Other policies follow. Kashmir is for Kashmiris and they have to make their destiny themselves; Pakistan has no locus standi. That releases Pakistan from illusions. Let Pakistanis forget the pre-natal quarrels with the Hindu-domination and work out a new normal relationship with India. Pakistanis and Indians should be cooperative friends. Both can profit from free trade, economic cooperation, cultural exchanges and a regional framework of economic development that Saarc could become but is not. An eventual (political) entente should be the aim.

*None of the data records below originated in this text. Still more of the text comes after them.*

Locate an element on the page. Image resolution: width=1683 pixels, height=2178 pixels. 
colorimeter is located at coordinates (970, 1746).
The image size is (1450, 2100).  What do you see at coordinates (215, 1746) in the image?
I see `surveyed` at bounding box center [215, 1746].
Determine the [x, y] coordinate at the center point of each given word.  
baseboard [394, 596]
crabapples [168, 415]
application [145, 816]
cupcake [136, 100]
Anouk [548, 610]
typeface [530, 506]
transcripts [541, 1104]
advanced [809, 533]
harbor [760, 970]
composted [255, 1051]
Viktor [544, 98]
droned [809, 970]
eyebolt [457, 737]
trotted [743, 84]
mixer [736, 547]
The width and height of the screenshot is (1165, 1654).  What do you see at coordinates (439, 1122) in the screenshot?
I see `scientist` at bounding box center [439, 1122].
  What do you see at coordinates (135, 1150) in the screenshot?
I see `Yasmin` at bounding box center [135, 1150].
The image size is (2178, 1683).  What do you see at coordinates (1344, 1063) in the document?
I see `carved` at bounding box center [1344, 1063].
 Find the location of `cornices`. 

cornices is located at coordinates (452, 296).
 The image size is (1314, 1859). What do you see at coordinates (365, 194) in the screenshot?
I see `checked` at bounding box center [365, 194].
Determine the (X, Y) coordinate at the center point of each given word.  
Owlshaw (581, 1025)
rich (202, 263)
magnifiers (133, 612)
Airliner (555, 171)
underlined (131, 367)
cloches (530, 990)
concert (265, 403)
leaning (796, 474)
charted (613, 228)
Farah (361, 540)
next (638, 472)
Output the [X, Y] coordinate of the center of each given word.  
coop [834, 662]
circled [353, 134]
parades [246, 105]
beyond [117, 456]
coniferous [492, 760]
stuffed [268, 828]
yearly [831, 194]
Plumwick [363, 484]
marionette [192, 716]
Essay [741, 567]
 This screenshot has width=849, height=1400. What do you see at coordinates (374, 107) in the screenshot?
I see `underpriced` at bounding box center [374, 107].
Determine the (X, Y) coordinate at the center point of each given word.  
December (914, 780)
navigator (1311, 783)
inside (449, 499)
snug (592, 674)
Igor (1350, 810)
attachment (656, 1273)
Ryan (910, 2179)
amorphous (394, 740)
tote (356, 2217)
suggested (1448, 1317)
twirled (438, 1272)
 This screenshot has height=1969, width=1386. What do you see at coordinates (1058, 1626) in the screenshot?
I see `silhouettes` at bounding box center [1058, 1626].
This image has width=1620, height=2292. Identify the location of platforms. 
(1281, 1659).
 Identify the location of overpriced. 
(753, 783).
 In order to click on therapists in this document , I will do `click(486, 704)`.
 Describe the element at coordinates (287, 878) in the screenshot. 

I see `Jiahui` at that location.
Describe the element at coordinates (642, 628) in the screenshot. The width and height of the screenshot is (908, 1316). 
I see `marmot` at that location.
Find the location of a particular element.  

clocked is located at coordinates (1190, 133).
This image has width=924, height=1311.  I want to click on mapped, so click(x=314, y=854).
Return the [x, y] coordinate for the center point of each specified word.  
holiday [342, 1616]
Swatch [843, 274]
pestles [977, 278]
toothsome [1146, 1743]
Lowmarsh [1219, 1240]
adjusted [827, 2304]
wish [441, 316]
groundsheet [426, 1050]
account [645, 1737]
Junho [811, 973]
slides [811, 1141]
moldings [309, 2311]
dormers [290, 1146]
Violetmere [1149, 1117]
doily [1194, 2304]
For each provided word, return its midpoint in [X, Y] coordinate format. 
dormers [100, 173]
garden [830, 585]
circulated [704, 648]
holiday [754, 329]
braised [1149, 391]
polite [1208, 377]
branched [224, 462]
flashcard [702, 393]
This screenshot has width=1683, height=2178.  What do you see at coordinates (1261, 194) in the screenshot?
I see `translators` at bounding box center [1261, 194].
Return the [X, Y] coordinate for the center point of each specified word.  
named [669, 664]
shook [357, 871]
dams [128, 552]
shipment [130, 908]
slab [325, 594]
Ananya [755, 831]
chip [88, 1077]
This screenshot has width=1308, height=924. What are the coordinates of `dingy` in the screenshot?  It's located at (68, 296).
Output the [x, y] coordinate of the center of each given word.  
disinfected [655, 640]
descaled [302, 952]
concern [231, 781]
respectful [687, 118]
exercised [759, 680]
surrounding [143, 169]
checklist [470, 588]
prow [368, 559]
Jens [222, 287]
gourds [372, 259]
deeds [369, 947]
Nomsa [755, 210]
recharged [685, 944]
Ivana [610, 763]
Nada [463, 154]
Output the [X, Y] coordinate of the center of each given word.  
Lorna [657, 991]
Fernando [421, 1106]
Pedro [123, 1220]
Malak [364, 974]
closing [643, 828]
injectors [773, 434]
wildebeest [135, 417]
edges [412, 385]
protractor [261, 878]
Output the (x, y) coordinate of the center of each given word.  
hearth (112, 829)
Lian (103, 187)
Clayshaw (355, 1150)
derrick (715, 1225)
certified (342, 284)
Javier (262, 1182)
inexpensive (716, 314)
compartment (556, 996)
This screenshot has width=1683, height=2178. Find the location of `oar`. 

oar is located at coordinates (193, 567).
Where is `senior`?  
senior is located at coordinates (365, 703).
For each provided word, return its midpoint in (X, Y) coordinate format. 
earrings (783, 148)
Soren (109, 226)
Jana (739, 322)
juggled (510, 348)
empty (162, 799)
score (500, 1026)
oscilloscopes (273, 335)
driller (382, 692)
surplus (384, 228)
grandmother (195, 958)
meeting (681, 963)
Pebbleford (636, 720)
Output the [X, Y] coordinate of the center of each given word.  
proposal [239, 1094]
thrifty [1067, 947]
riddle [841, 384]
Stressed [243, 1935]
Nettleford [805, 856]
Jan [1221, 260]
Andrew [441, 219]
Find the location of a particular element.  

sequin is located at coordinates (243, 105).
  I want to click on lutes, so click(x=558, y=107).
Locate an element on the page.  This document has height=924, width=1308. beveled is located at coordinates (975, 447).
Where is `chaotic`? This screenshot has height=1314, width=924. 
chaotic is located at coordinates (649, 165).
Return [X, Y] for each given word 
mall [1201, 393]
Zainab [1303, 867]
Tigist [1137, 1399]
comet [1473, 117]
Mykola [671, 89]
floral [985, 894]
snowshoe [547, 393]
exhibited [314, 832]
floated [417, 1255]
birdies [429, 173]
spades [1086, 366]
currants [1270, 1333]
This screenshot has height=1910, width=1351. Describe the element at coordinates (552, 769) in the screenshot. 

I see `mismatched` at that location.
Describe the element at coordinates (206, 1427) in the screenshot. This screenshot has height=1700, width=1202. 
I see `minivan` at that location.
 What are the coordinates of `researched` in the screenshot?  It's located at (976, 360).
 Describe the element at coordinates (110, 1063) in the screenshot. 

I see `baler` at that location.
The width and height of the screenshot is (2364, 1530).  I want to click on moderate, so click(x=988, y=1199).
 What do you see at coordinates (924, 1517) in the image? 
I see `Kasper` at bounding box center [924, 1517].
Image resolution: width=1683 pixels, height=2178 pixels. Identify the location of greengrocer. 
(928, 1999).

Things will become easier for all if only they can counteract the mischief that nuclear weapons by their very presence do. So long as Pakistani nukes exist no Indian government can trust Pakistan and similarly the Indian Bomb’s presence automatically negates India’s good intentions. Pakistani Bomb has not helped Pakistanis get either Kashmir or security; Indians were threatening to wipe out Pakistan no matter what its capability. The Bomb has not enhanced India’s stature; no one respects it as much as in Nehru’s days. Both are finally deadlocked with only one exit.

Nuclear Restraint and Nuclear Safe South Asia are vacuous schemes, mostly hot air; there have no relevance to India and Pakistan, with their present mental baggage. Peaceful ties require basic trust in each other’s intentions, which is absent. The only way out is through simultaneous and mutually verifiable nuclear disarmament. Only a Nuclear Weapons Free South Asia makes sense.

If free of Jihad commitment, Pakistan can give India MFN status, open up, start implementing SAPTA and SAFTA agreements, sign a non-aggression pact, engage in cultural exchanges, restore communications, dramatically relax visa restrictions and make Saarc a vital and vigorously growing reality. With these the stature of both will dramatically rise and others will show a different visage.